TASK OBJECTIVE: This task calls for the complete listing below, reproduced exactly.

RECORDS SHOWN:
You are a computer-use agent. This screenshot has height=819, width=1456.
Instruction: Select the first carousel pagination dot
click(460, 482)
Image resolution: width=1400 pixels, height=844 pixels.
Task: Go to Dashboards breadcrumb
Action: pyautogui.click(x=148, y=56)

EXERCISE ANSWER:
You are a computer-use agent. This screenshot has height=819, width=1456.
Instruction: Select the first carousel pagination dot
click(460, 482)
Image resolution: width=1400 pixels, height=844 pixels.
Task: Go to Dashboards breadcrumb
Action: pyautogui.click(x=148, y=56)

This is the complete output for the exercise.